• TEXT BLOCK
______________________________

# On me holidays..



## marso70 (Oct 10, 2007)

Well ladies and gents yours truly is off on holiday for two weeks in Jamaica, then when I get back I start my MMA training in earnest, BUT till then I shall be relaxing to the full..

Paul. :clap:


----------



## MMABulk (Oct 17, 2007)

enjoy mate :beerchug:


----------



## PeterJ (Sep 27, 2007)

Have a nice time mate....


----------



## marc (Jul 16, 2007)

You Bastard!!!! I was there in may mate, stayed in ocho rios where are you staying?


----------



## marso70 (Oct 10, 2007)

marc said:


> You Bastard!!!! I was there in may mate, stayed in ocho rios where are you staying?


Heh heh, we're staying in the Trelawney Starfish resort....this :drunk: will be me .

Paul.


----------



## marc (Jul 16, 2007)

http://www.thomson.co.uk/destinations/caribbean/jamaica/jamaica/falmouth/hotels/starfish-trelawny.html

Looks great mate...i really do hate you though!!

we stayed at the Riu ocho rios it was amazing, that good where planning on going back in February, if you like hot weather, loads of rum and boobs on the beach you'll have a great time.

A few things to do

swim with dolpins at dolphin cove - about 15 minutes away from where your staying it was fantastic, i swam with stingrays too

Climb dunns falls, climbed a waterfall, great experience

Buy weed off a man on jet ski....speaks for itself really


----------



## PeterJ (Sep 27, 2007)

marc said:


> Buy weed off a man on jet ski....speaks for itself really


On my top 10 things to do before I die list....LOL


----------



## marso70 (Oct 10, 2007)

marc said:


> http://www.thomson.co.uk/destinations/caribbean/jamaica/jamaica/falmouth/hotels/starfish-trelawny.html
> 
> Looks great mate...i really do hate you though!!
> 
> ...


Cheers marc we fly out monday morning so I'm getting excited now!!

Me and the Missus are going to do the Dunns falls watch the sunset trip as plus a few others if we have enough money..


----------

______________________________

• AVAILABLE DATA
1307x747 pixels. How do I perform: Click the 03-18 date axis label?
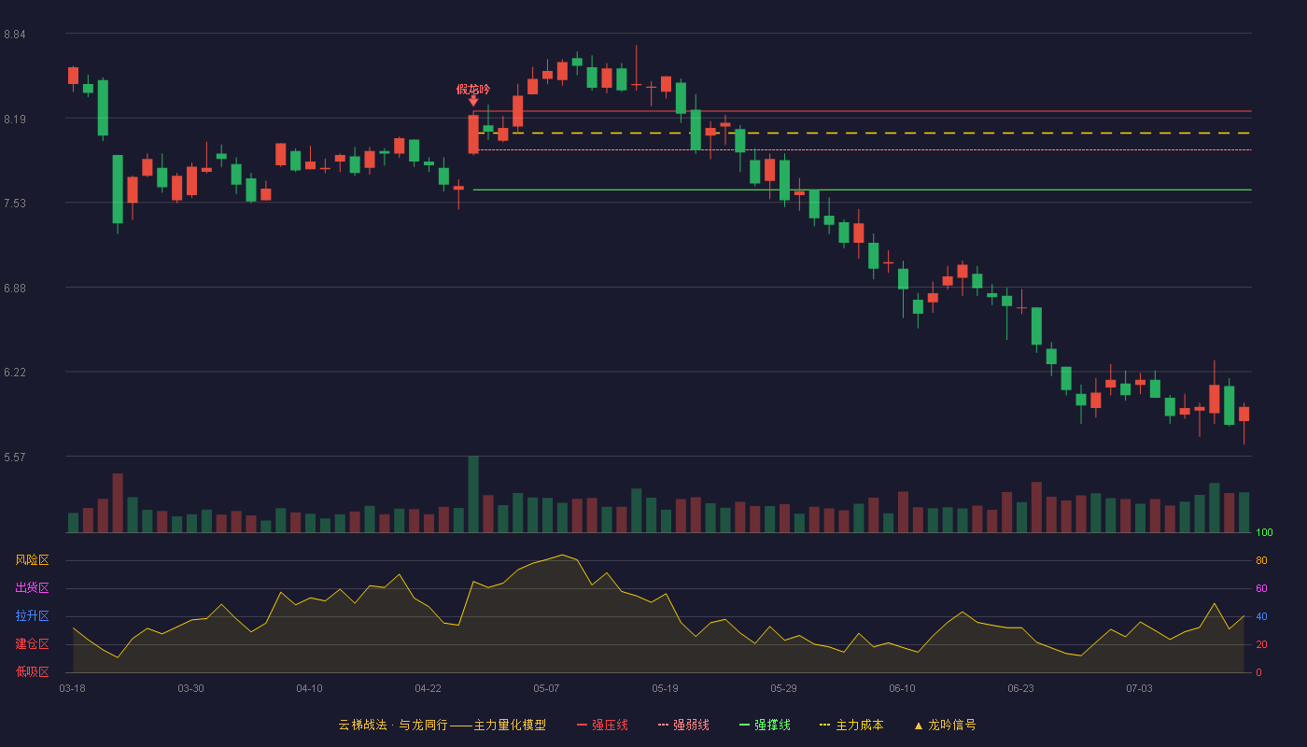[72, 688]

______________________________

• EXERCISE INSTRUCTIONS
(a) Please transcribe the Jamaica holiday thread starting at "Cheers marc we" and ending at "have enough money..".
(b) Name every distinct username that posts in the Jamaica holiday thread.
The lines play no part in the work here.

• FINAL RESULTS
(a)
Cheers marc we fly out monday morning so I'm getting excited now!!

Me and the Missus are going to do the Dunns falls watch the sunset trip as plus a few others if we have enough money..

(b) marso70, MMABulk, PeterJ, marc